# Invariant: Native Byte Order
### Scope
- **Purpose**: Document the byte order guarantee (and limitation) of all conversions.
- **Responsibility**: Define that all byte outputs reflect the host machine's native endianness.
- **In Scope**: All `AsBytes` and `IntoBytes` outputs for numeric types and structs.

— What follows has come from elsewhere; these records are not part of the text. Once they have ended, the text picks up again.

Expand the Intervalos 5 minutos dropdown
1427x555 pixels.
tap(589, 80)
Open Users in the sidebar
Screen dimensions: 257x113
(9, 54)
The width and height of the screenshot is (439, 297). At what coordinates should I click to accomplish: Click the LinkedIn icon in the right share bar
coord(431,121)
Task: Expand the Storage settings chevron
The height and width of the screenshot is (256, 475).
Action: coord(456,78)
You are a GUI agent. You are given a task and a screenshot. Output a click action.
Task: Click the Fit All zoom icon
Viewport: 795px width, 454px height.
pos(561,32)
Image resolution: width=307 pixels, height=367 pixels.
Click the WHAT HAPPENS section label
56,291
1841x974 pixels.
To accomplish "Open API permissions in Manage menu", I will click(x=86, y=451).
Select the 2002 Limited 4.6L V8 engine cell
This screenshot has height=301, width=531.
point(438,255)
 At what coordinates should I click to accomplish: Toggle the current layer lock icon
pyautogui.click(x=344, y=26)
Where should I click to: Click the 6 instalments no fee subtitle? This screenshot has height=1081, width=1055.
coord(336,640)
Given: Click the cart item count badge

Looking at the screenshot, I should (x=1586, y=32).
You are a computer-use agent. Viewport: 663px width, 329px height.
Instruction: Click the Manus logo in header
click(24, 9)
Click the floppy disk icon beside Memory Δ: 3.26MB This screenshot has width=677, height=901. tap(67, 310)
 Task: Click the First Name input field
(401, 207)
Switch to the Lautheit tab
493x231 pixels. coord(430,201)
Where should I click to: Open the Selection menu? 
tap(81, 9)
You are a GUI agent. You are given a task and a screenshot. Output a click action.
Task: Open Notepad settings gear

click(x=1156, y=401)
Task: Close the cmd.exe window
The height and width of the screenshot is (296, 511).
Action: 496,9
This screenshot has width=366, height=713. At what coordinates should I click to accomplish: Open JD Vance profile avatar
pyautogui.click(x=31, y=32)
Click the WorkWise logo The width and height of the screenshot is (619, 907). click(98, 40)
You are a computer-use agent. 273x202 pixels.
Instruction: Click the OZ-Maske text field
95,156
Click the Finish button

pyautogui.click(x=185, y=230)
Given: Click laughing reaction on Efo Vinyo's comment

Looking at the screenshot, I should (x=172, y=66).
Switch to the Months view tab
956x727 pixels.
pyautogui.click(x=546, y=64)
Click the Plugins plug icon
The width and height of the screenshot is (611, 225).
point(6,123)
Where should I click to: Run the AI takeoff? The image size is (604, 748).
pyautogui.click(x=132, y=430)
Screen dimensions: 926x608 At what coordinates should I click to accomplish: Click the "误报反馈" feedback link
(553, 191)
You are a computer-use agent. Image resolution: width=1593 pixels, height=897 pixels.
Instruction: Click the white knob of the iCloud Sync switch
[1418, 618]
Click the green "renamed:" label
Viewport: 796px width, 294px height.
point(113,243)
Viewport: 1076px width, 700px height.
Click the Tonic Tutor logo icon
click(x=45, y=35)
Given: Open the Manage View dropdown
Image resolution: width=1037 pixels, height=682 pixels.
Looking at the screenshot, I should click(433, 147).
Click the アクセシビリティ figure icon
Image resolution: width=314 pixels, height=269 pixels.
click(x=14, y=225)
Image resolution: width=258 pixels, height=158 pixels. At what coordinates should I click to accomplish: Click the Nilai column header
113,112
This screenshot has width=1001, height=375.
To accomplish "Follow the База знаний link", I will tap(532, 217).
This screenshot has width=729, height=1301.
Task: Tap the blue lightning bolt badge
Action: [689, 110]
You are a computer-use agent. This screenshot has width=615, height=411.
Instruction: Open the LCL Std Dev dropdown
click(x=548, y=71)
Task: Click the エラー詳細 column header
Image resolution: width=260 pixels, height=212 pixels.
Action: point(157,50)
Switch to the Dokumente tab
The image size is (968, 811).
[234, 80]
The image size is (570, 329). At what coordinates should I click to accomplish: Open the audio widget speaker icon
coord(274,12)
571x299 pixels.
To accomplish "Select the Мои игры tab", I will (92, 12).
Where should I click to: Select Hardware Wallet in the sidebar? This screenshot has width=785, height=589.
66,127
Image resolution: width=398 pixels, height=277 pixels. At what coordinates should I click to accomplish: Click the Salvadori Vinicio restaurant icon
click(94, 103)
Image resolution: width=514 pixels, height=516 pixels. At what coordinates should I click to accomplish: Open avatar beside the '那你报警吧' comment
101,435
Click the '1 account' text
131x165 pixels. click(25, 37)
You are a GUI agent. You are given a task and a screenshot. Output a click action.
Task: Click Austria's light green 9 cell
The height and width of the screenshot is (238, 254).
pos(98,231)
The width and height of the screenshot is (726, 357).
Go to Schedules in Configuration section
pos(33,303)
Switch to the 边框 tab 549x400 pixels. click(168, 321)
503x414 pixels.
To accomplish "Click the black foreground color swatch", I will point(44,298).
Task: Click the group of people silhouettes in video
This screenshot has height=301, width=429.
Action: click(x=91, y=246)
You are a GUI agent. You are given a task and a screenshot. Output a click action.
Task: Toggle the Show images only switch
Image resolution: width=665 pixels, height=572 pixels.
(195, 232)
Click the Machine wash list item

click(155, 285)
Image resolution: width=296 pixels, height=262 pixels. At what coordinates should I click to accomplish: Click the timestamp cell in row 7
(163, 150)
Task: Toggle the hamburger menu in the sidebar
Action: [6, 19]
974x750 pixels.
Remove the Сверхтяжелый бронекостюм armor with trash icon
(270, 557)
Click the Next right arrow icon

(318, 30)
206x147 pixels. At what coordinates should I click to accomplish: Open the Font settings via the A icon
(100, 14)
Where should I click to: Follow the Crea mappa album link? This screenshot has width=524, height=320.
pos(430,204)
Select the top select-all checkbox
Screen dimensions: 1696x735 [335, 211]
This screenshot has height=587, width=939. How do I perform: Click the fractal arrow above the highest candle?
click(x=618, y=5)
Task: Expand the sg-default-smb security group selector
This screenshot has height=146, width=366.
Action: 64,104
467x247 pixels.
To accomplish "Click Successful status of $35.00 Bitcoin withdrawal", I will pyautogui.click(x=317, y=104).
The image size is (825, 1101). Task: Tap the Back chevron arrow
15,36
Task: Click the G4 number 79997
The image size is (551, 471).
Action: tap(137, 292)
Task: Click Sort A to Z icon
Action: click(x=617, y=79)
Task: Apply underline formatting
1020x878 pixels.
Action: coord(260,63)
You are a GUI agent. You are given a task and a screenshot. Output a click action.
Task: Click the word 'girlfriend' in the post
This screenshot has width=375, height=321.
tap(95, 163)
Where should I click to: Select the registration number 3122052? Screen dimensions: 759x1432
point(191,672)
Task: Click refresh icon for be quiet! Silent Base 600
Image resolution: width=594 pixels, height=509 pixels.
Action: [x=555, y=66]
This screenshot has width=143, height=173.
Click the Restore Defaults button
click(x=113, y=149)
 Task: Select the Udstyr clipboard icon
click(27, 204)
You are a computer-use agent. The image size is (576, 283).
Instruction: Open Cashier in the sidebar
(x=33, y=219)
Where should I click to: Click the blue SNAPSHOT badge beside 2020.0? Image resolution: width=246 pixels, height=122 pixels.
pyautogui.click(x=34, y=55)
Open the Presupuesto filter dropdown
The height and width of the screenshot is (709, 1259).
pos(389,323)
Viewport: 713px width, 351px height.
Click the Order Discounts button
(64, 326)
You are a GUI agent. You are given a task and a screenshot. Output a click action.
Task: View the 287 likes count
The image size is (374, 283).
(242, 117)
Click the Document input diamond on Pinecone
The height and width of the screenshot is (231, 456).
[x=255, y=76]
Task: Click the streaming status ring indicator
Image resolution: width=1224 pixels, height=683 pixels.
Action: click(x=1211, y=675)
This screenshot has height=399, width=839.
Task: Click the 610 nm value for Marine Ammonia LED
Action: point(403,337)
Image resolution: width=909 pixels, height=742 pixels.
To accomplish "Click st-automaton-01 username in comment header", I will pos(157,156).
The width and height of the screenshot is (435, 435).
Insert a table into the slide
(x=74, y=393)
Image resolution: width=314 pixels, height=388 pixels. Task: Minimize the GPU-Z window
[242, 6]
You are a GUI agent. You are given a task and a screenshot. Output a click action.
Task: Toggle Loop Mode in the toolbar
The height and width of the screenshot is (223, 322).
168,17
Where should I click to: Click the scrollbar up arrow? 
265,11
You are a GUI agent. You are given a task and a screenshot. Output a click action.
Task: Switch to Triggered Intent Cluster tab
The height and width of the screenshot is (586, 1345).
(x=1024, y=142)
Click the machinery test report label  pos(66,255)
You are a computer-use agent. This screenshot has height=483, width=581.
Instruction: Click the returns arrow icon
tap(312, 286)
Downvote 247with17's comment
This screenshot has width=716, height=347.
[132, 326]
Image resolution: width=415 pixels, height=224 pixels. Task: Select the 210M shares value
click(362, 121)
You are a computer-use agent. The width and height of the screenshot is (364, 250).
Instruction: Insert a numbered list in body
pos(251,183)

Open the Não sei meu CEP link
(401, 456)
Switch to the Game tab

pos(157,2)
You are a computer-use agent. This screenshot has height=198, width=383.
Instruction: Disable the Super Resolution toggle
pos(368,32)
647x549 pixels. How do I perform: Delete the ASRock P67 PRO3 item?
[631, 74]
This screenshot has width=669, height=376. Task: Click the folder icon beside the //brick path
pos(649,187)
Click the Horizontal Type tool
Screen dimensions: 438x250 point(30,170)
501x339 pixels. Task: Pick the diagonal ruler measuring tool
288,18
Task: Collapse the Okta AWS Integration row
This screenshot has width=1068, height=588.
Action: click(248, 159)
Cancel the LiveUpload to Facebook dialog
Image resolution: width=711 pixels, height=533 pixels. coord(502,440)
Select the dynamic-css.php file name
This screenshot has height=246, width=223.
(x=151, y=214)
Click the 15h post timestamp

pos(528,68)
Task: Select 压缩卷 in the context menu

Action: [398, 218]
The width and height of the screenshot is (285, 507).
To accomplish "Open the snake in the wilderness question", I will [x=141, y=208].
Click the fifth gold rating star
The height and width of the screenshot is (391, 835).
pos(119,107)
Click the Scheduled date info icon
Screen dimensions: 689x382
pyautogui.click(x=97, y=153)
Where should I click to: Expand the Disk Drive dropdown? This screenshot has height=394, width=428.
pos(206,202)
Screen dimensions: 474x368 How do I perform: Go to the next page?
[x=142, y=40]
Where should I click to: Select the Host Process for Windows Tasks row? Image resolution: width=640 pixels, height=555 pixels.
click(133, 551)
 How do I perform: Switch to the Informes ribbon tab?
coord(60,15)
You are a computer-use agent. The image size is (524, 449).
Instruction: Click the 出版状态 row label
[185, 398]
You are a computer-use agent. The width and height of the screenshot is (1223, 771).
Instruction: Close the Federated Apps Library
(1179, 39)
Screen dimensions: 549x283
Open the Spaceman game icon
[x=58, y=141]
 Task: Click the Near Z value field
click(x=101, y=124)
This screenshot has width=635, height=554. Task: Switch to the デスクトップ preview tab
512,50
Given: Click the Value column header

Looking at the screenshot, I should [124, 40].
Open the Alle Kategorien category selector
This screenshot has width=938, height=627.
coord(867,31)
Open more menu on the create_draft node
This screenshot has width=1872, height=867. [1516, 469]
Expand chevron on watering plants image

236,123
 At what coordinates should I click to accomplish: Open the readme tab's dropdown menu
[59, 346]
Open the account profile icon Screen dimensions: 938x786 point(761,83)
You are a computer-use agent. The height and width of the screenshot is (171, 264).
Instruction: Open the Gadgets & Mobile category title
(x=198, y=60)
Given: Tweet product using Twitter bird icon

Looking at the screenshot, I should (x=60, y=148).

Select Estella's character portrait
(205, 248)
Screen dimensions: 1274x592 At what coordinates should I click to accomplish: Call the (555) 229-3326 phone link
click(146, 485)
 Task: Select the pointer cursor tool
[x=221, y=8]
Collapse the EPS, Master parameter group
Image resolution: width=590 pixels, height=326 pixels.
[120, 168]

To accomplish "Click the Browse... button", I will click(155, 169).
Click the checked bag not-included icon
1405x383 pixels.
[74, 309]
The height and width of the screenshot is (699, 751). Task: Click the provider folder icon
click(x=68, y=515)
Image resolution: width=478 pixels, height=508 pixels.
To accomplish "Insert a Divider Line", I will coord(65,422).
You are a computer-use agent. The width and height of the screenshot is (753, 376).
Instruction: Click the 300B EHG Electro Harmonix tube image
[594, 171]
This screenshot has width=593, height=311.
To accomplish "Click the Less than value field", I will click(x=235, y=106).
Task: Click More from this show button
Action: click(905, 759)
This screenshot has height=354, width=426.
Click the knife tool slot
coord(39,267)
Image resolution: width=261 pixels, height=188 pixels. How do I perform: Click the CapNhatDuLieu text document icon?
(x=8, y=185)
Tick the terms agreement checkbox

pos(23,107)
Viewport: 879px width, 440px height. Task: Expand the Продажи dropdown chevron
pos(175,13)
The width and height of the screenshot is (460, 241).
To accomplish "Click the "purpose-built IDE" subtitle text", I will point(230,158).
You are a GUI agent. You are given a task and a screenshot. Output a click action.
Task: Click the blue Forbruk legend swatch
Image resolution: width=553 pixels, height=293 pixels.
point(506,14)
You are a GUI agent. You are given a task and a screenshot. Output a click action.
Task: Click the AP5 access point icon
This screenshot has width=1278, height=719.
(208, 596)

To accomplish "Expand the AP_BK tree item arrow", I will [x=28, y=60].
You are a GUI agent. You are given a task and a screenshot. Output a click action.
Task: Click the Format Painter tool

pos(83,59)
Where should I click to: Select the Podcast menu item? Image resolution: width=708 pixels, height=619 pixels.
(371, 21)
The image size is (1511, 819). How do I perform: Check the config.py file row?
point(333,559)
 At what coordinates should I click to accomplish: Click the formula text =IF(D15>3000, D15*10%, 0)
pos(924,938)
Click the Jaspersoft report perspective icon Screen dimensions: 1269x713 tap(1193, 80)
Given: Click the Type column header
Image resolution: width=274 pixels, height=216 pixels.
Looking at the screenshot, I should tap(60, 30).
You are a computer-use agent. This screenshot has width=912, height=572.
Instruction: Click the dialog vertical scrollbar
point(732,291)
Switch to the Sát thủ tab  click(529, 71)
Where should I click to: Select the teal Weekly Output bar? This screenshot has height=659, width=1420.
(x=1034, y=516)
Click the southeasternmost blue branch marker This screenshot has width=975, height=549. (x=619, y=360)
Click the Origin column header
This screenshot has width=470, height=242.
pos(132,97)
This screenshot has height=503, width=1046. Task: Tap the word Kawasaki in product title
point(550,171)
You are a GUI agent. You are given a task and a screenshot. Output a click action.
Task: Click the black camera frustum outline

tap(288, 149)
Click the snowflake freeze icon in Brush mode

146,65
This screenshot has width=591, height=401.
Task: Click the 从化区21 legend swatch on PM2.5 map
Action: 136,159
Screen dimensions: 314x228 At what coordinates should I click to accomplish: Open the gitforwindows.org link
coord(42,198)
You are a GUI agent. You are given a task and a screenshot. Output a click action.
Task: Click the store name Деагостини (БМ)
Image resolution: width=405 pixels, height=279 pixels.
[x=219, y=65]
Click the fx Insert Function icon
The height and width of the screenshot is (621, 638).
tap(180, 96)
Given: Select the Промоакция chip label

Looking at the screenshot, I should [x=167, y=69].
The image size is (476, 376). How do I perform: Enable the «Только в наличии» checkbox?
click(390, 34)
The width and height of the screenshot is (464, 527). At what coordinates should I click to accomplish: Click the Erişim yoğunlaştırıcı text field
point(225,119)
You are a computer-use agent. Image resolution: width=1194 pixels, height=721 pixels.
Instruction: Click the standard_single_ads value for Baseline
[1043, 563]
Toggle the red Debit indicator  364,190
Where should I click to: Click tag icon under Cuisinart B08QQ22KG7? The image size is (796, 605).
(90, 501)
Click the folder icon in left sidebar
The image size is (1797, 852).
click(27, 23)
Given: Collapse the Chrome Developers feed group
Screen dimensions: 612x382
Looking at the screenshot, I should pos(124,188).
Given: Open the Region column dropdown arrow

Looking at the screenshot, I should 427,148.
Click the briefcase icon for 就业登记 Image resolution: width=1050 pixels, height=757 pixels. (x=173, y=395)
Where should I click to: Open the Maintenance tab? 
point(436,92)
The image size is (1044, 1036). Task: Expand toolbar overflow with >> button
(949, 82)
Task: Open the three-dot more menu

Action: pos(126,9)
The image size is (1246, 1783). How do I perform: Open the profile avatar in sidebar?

- **Out of Scope**: Big-endian or little-endian normalization; cross-platform byte order interop; endianness detection.
### Cross-References
| source | `src/as_bytes.rs` | Byte-cast functions producing native-order slices |
| source | `src/into_bytes.rs` | Byte-cast functions for consuming conversions |
| doc | `../feature/001_byte_conversion.md` | Feature context where this applies |
| doc | `../api/001_as_bytes_trait.md` | AsBytes producing native-order bytes |
| doc | `../api/002_into_bytes_trait.md` | IntoBytes producing native-order bytes |
### Invariant Statement
All bytes produced by `as_bytes()`, `to_bytes_vec()`, and `into_bytes()` reflect the host machine's native byte order. Multi-byte scalar values (`u16`, `u32`, `f64`, etc.) and struct fields appear in the byte order dictated by the CPU architecture (little-endian on x86/x64, big-endian on most SPARC/MIPS targets).
No byte-swapping, normalization, or endianness marker is inserted.
### Enforcement Mechanism
Not enforced programmatically — this is an inherent property of memory reinterpretation via `bytemuck`. `bytemuck::bytes_of` and `bytemuck::cast_slice` return the raw bytes of the object as stored in memory, which is always in native order.
### Violation Consequences
Byte sequences produced on a little-endian host are not binary-compatible with sequences produced on a big-endian host for the same value. Callers requiring portable byte order (network protocols, cross-platform binary files) must apply explicit endianness conversion (e.g., `u32::to_be_bytes()`) before or after using these traits. This crate provides no conversion utilities for this purpose.